DATA SHOWN
┌──

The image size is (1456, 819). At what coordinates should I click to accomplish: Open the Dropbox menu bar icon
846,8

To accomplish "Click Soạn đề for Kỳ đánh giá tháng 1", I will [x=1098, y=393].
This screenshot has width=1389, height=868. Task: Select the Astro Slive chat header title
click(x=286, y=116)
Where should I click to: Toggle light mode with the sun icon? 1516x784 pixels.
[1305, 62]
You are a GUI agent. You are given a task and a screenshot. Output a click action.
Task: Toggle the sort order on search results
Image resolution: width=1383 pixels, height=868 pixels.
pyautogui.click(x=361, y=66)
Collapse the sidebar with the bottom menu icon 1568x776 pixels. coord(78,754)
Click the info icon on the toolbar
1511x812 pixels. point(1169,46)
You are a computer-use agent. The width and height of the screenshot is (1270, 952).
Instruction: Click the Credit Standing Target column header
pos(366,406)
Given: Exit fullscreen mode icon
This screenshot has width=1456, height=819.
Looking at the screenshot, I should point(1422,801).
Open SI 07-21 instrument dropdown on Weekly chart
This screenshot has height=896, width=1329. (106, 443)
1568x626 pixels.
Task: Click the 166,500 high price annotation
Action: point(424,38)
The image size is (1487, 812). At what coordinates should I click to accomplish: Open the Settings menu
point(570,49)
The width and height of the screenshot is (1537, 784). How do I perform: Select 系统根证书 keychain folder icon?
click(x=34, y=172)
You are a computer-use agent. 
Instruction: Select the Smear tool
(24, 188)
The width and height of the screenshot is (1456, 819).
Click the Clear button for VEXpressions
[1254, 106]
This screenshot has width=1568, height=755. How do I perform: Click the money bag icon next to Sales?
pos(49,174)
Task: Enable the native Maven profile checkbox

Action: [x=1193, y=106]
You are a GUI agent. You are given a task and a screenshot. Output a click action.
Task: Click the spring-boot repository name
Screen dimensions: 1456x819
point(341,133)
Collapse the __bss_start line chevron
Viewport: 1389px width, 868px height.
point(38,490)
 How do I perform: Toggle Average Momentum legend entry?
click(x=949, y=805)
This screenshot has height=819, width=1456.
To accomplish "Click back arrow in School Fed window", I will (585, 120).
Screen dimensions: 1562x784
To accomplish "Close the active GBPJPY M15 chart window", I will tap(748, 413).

└──

TASK TO COMPLETE
Repeat each entry exactly, so that nothing in the listing is lost.

TASK RESPONSE
The image size is (1456, 819). At what coordinates should I click to accomplish: Open the Dropbox menu bar icon
846,8

To accomplish "Click Soạn đề for Kỳ đánh giá tháng 1", I will [x=1098, y=393].
This screenshot has width=1389, height=868. Task: Select the Astro Slive chat header title
click(x=286, y=116)
Where should I click to: Toggle light mode with the sun icon? 1516x784 pixels.
[1305, 62]
You are a GUI agent. You are given a task and a screenshot. Output a click action.
Task: Toggle the sort order on search results
Image resolution: width=1383 pixels, height=868 pixels.
pyautogui.click(x=361, y=66)
Collapse the sidebar with the bottom menu icon 1568x776 pixels. coord(78,754)
Click the info icon on the toolbar
1511x812 pixels. point(1169,46)
You are a computer-use agent. The width and height of the screenshot is (1270, 952).
Instruction: Click the Credit Standing Target column header
pos(366,406)
Given: Exit fullscreen mode icon
This screenshot has width=1456, height=819.
Looking at the screenshot, I should point(1422,801).
Open SI 07-21 instrument dropdown on Weekly chart
This screenshot has height=896, width=1329. (106, 443)
1568x626 pixels.
Task: Click the 166,500 high price annotation
Action: point(424,38)
The image size is (1487, 812). At what coordinates should I click to accomplish: Open the Settings menu
point(570,49)
The width and height of the screenshot is (1537, 784). How do I perform: Select 系统根证书 keychain folder icon?
click(x=34, y=172)
You are a computer-use agent. 
Instruction: Select the Smear tool
(24, 188)
The width and height of the screenshot is (1456, 819).
Click the Clear button for VEXpressions
[1254, 106]
This screenshot has width=1568, height=755. How do I perform: Click the money bag icon next to Sales?
pos(49,174)
Task: Enable the native Maven profile checkbox

Action: [x=1193, y=106]
You are a GUI agent. You are given a task and a screenshot. Output a click action.
Task: Click the spring-boot repository name
Screen dimensions: 1456x819
point(341,133)
Collapse the __bss_start line chevron
Viewport: 1389px width, 868px height.
point(38,490)
 How do I perform: Toggle Average Momentum legend entry?
click(x=949, y=805)
This screenshot has height=819, width=1456.
To accomplish "Click back arrow in School Fed window", I will (585, 120).
Screen dimensions: 1562x784
To accomplish "Close the active GBPJPY M15 chart window", I will tap(748, 413).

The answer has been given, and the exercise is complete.